---------- SOURCE DATA ----------

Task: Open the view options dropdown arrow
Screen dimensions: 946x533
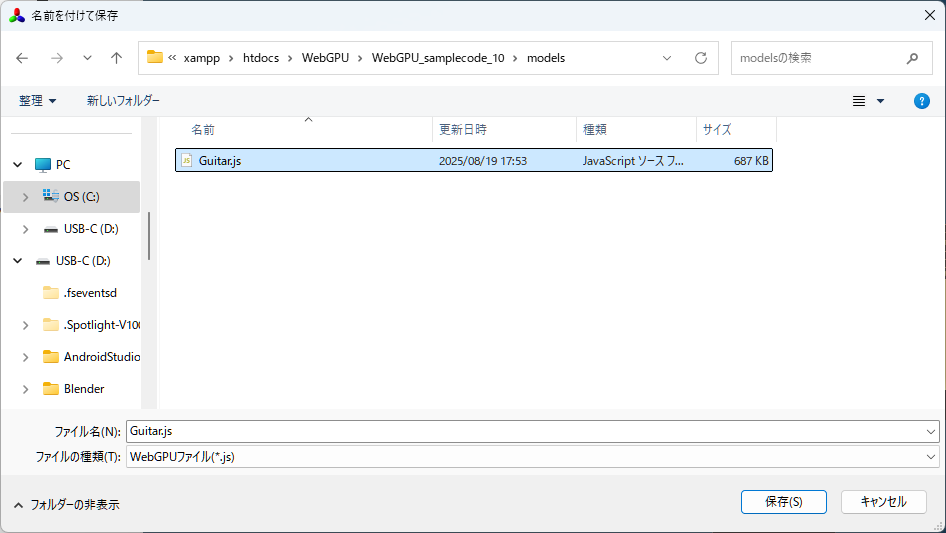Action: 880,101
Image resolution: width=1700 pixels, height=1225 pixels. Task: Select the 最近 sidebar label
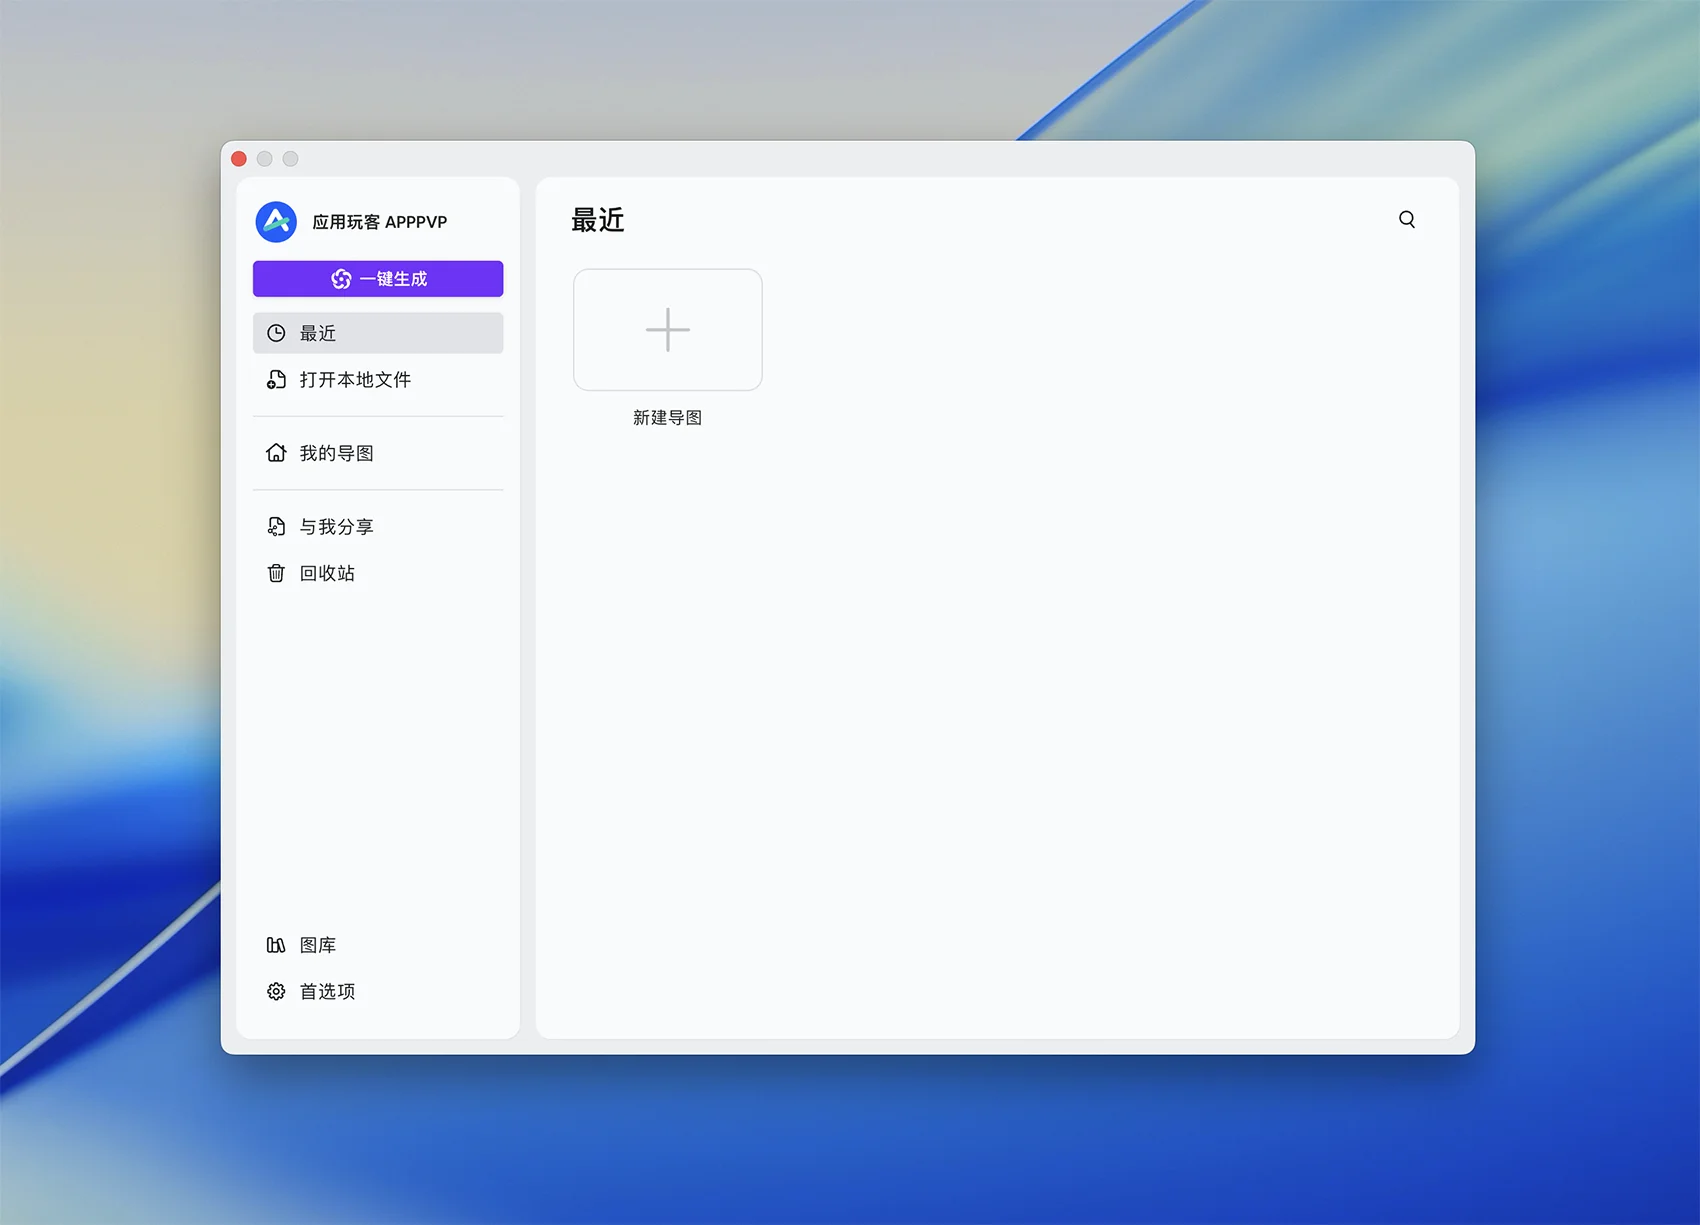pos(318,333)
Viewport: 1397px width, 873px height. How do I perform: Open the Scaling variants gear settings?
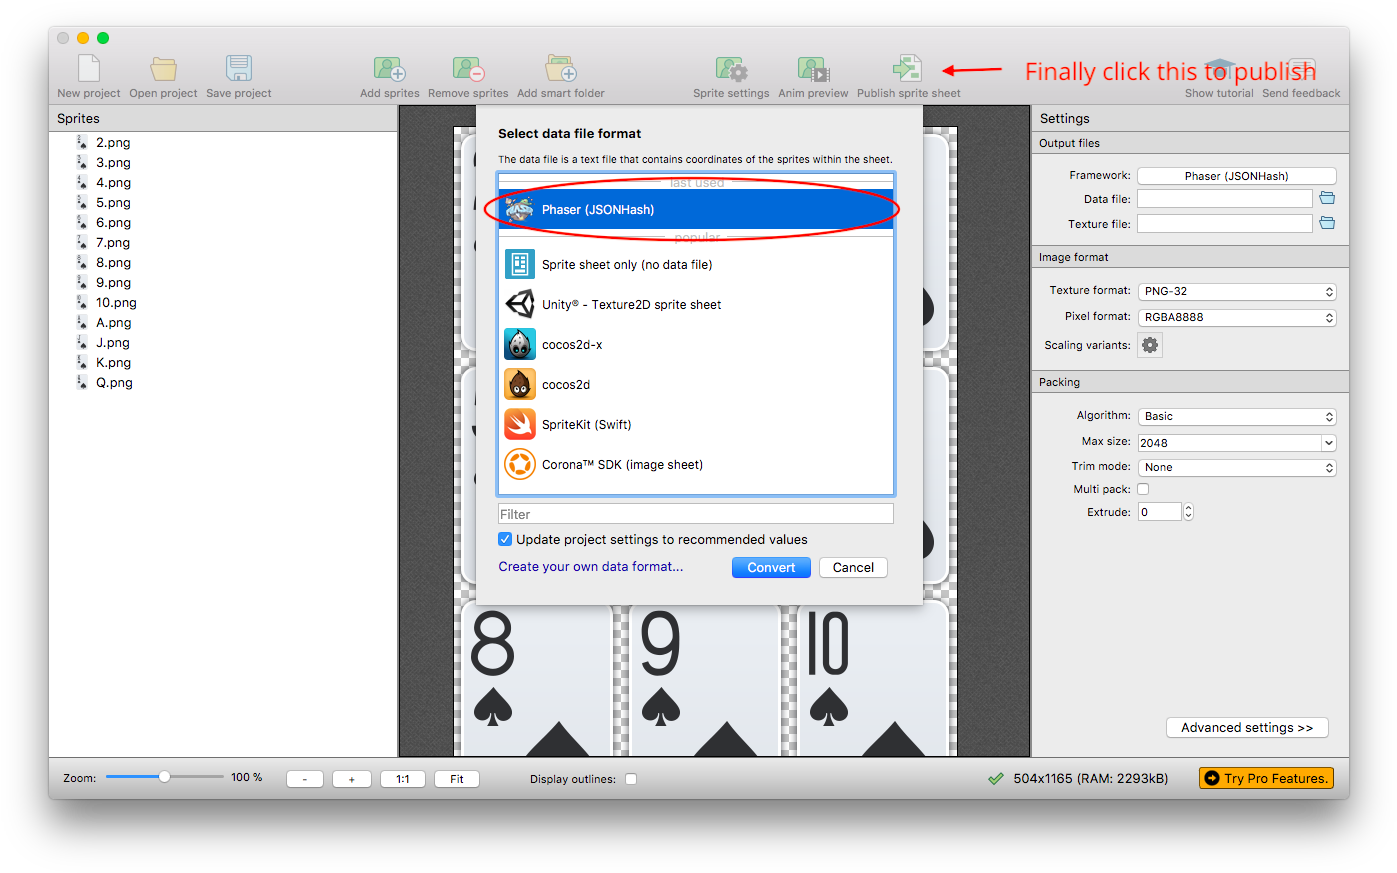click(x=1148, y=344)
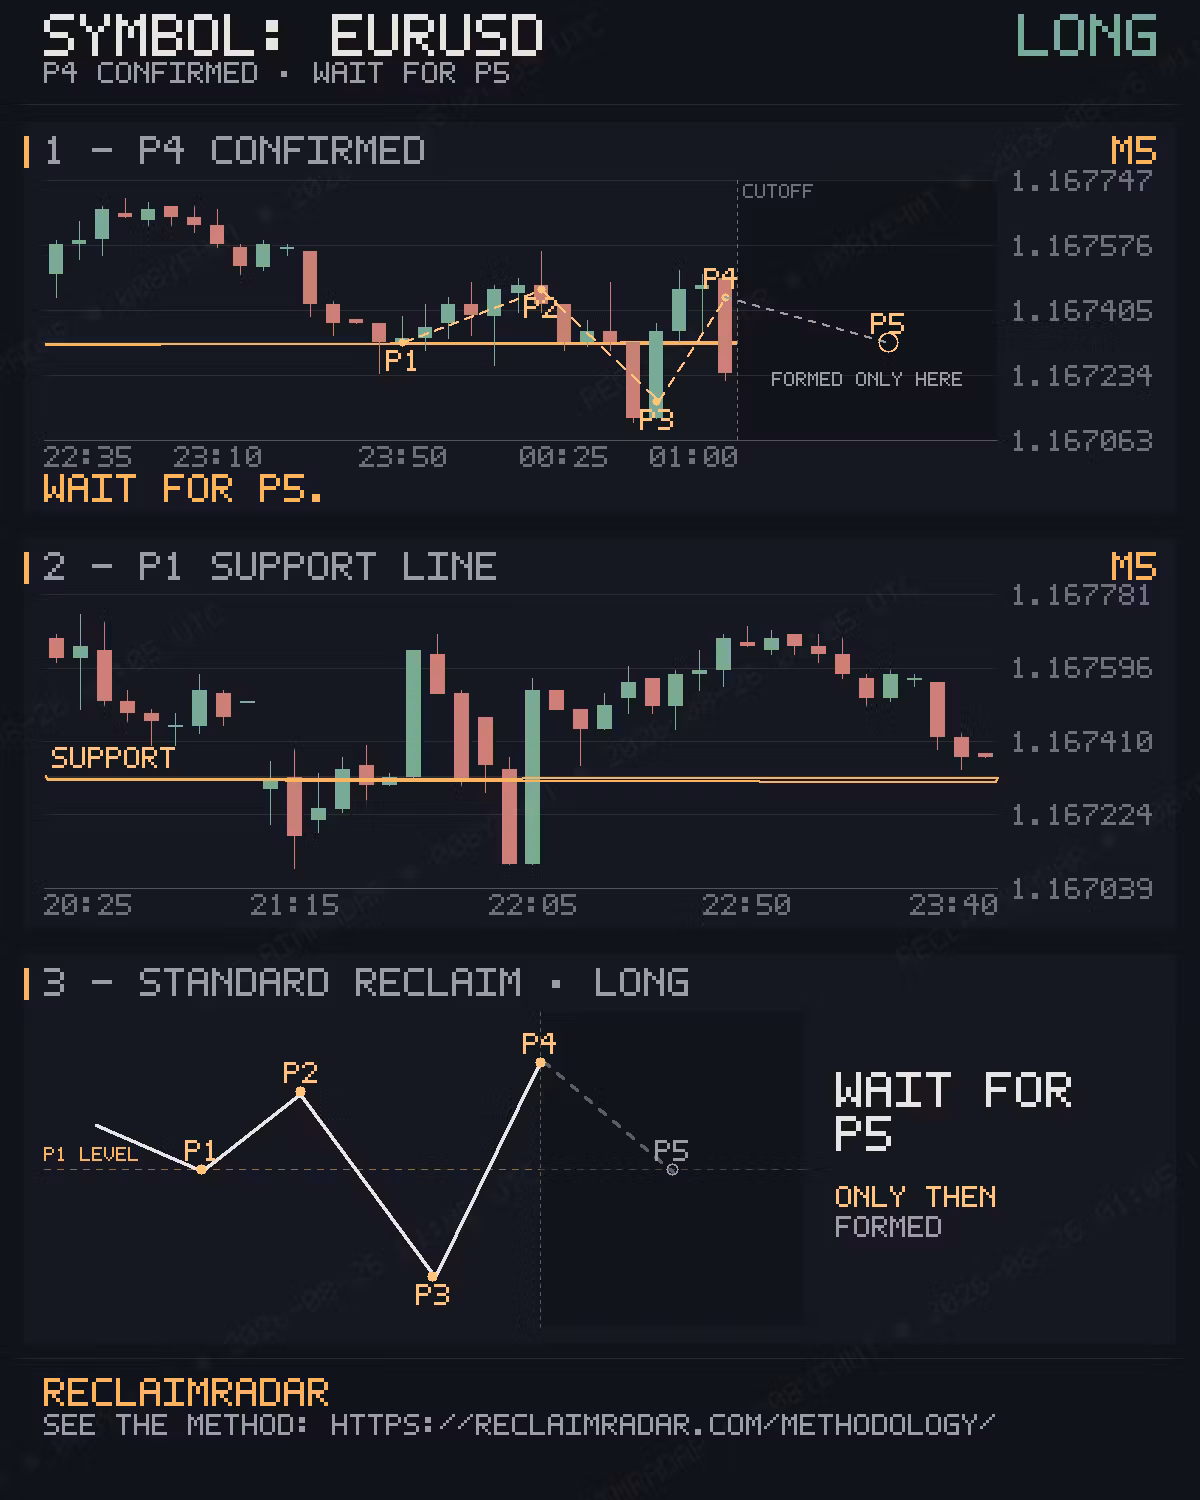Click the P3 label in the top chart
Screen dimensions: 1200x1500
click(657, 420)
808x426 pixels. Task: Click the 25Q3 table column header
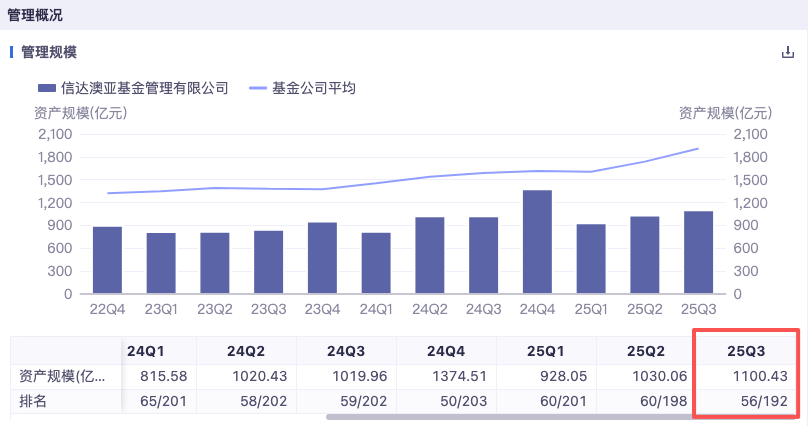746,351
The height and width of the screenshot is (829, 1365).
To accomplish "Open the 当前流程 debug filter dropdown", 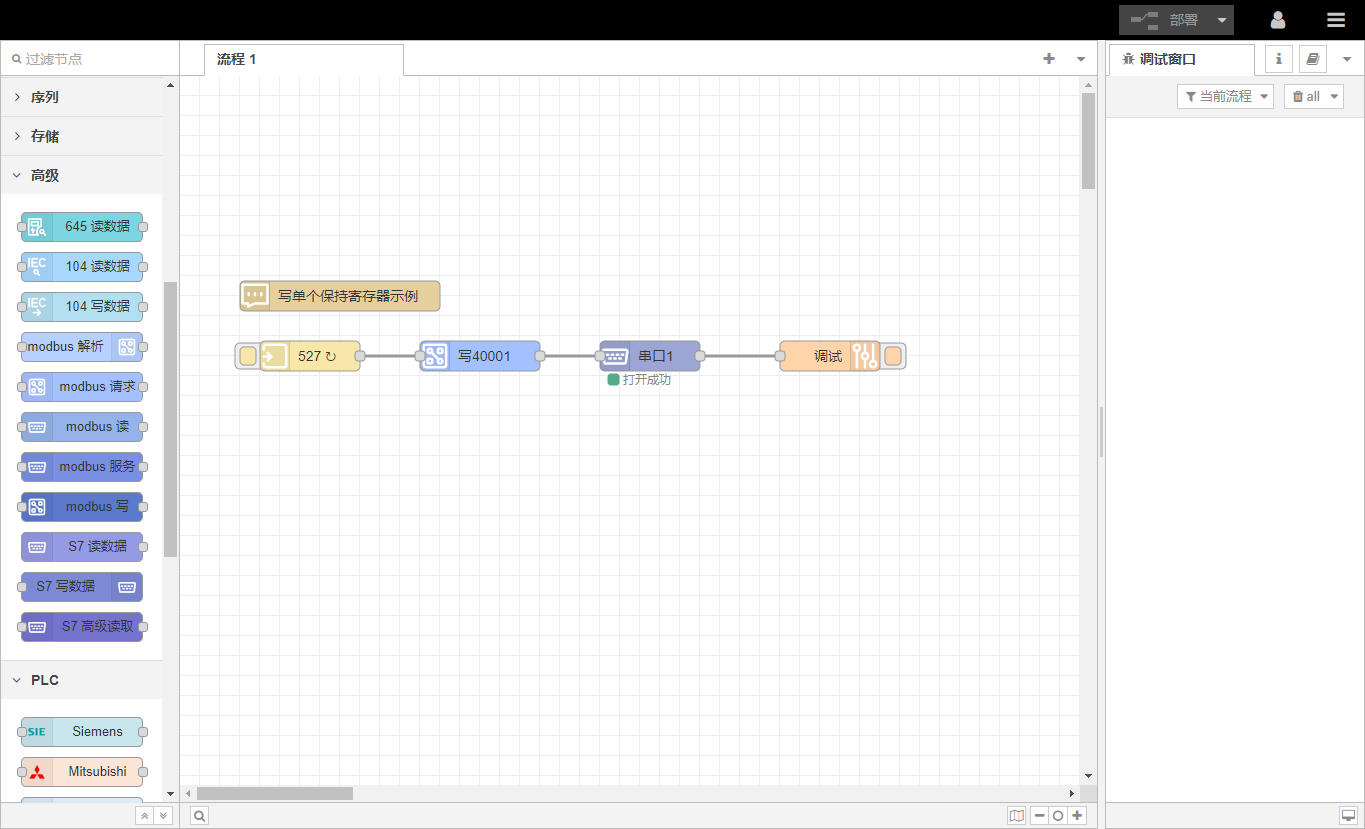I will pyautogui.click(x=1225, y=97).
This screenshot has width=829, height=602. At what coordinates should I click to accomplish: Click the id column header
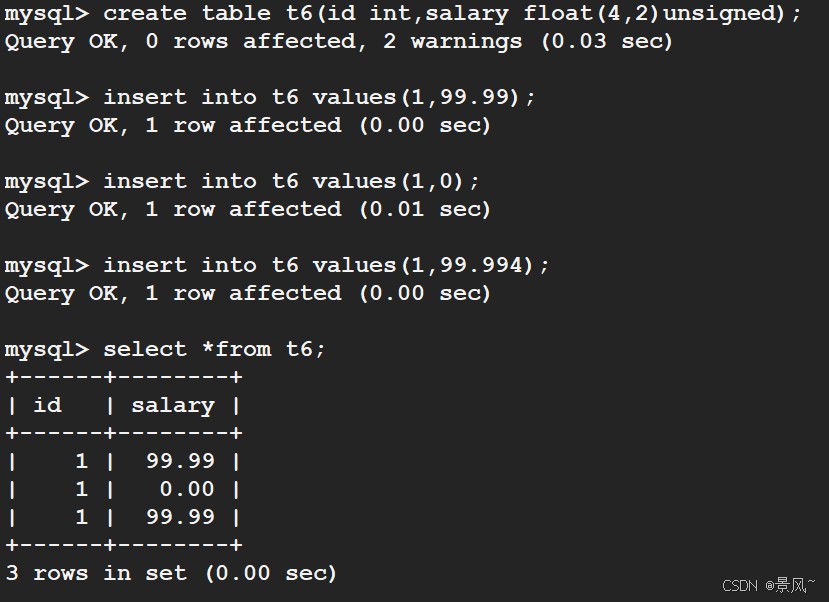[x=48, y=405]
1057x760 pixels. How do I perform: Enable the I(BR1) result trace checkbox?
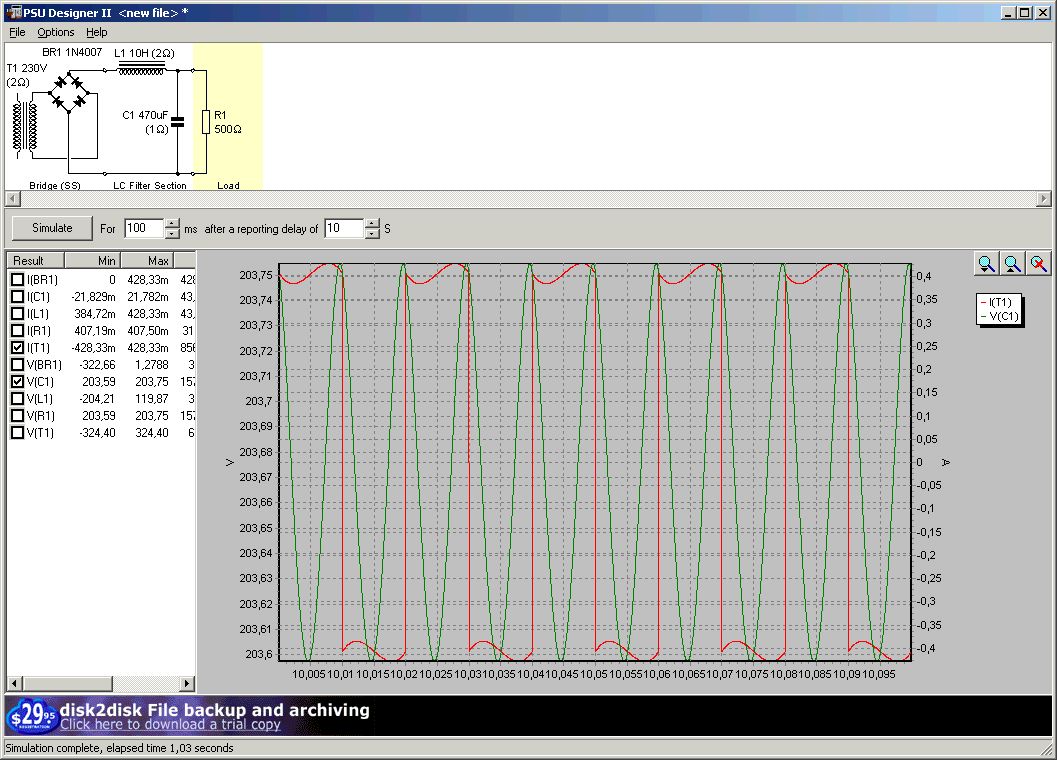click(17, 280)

----------

(TASK ITEM)
Only an exact copy of the lines from the one with "This screenshot has" through the last line of the data above is wanted, and no pictures.

(RESPONSE AREA)
This screenshot has width=829, height=602. At what coordinates should I click to accomplish: Click the id column header
[x=48, y=405]
1057x760 pixels. How do I perform: Enable the I(BR1) result trace checkbox?
click(17, 280)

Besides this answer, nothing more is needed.